At 4 weeks of age, D2.mdx diaphragm, Quad, and WG muscle exhibit elevated Complex I‐supported mH2O2 during oxidative phosphorylation. This pattern appeared to be due to several factors. First, the maximal rate of mH2O2 supported by Complex I was increased as seen in the absence of ADP's influence on membrane potential (State II conditions). The impairments at Complex I were not explained by altered protein content of the NDUFB8 subunit. This suggests post‐translational modifications may have occurred. Indeed, Complex I activity can be decreased by oxidation of specific cysteine residues57 but the degree to which this occurs in DMD remains to be determined. Also, while superoxide production prior to dismutation to H2O2 was not assessed, the increases in H2O2 emission during respiration are suggestive of increased superoxide production particularly given MnSOD was lower in Quad and WG. It is also possible that the lower leak respiration in the absence of ADP reflects less uncoupling, which may contribute to elevated membrane potential‐dependent Complex I superoxide production.18

Furthermore, low/physiological to high concentrations of ADP were unable to attenuate mH2O2 to the same extent as WT. The impaired control by ADP in skeletal muscle may not be related to changes in mitochondrial content given ETC markers were unchanged in diaphragm and WG similar to what has been reported recently in C57bl/10‐mdx mouse soleus and extensor digitorum longus.58 Rather, this may be explained partially by limited ADP/ATP exchange due to decreased protein expression of VDAC 2 and ANT 1 in Quad and WG, or octameric mtCK, the regulator of high energy phosphate shuttling. There was no change in the content of these proteins in diaphragm, which suggests that post‐translational regulation of these proteins may have been altered. Indeed, all three proteins are redox sensitive.59, 60, 61 ANT and VDAC also have known phosphorylation sites62, 63 although the physiological relevance of this regulatory paradigm remains unknown. Furthermore, mtCK is highly susceptible to oxidative modifications, leading to enzymatic inactivation and octamer dissociation, as well as formation of crystalline mitochondrial inclusion bodies, all resulting in loss of function.64, 65 The present findings suggest future examination of post‐translational regulation of Complex I, isoforms of ANT 1 and VDAC 2, as well as mtCK may reveal how multiple cellular stressors in DMD lead to the observed mitochondrial dysfunctions. Lastly, while no other site of mitochondrial oxidant generation tested in this investigation demonstrated altered mH2O2 (reverse electron flux from Complex II, Complex III, and pyruvate dehydrogenase), additional sites could be considered in future investigations at this early age.66, 67

To our knowledge, this is the first study to demonstrate impairments in ADP‐stimulated respiration at both low and maximal kinetics in D2.mdx diaphragm muscle. The respiratory impairments in Quad and WG are consistent with previous reports in humans15, 17 and C57bl/10‐mdx skeletal muscle.8, 15, 16, 68 However, the role of creatine‐dependent phosphate shuttling through mtCK was not assessed, which means these earlier studies only report impairments in creatine‐independent ADP/ATP cycling similar to the present findings, albeit with one exception that also reported impaired creatine sensitivity in oxidative muscles.69 Given the creatine‐dependent model is predicted to be the dominant system of energy exchange,22 the lack of effect of creatine on respiration in D2.mdx may be particularly detrimental to muscle function, in particular, at high workloads with repeated contractions (Table 1). As noted earlier, changes in ANT 1, VDAC 2, and mtCK might contribute to this loss of control by ADP in Quad and WG, but alternative mechanisms are likely for diaphragm, further highlighting the importance of considering post‐translational modifications.

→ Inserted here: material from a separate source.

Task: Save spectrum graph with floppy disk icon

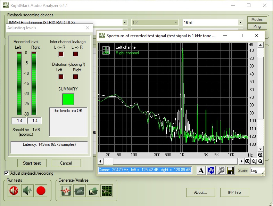Action: (x=230, y=171)
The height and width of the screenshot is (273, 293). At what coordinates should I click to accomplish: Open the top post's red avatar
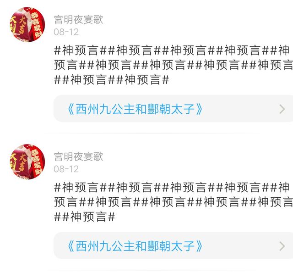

Possible relationships between mitochondrial bioenergetics and myopathy in Duchenne muscular dystrophy

Mitochondrial induction of apoptosis and necrosis has been linked to several diseases that also exhibit elevated mitochondrial ROS and impaired oxidative phosphorylation.70, 71, 72, 73, 74, 75 It is thought that impairments in both processes can contribute to the induction of PTP formation as can occur under conditions of calcium overload.76 Such PTP formation has already been implicated in DMD myopathy in response to calcium stress.8, 51 However, the synergistic link with mH2O2 had not been demonstrated. Indeed, an increase in mitochondrial [Ca2+] alone is relatively ineffective at inducing PTP formation, but mitochondrial sensitivity to [Ca2+] can be drastically increased through elevated ROS.77 Furthermore, the increases in caspase 9 seen in Quad are consistent with previous reports of greater cytochrome c release in dystrophic muscle78—a process that is known to be triggered in part by mitochondrial ROS during induction of the PTP.79 Overall, the present findings suggest that elevated mH2O2 contributes to this calcium‐overload induction of PTP in Quad but not necessarily in diaphragm or WG at this early stage of the disease (Figure 4). Surprisingly, Quad displayed hypertrophy based on fibre CSA, which may be compensation to caspase 9‐mediated cell death. Indeed, this early hypertrophy is consistent with observations in Quad of young boys with DMD that was later followed by atrophy in advanced stages of the disease.80

In contrast to the present study, previous work has shown heightened sensitivity to Ca2+‐induced PTP in diaphragm in C57bl/10‐mdx mice. Methodological differences may contribute to these divergent findings as previous studies have produced divergent results depending on whether PTP opening was assessed in terms of elapsed time in response to a single bolus of Ca2+ 51 or identifying the minimal concentration required to trigger PTP as in the present study.8, 51 These discrepant findings suggest the approach used to determine PTP sensitivity to Ca2+ can change the conclusion and that comparison to other proxies of PTP are warranted.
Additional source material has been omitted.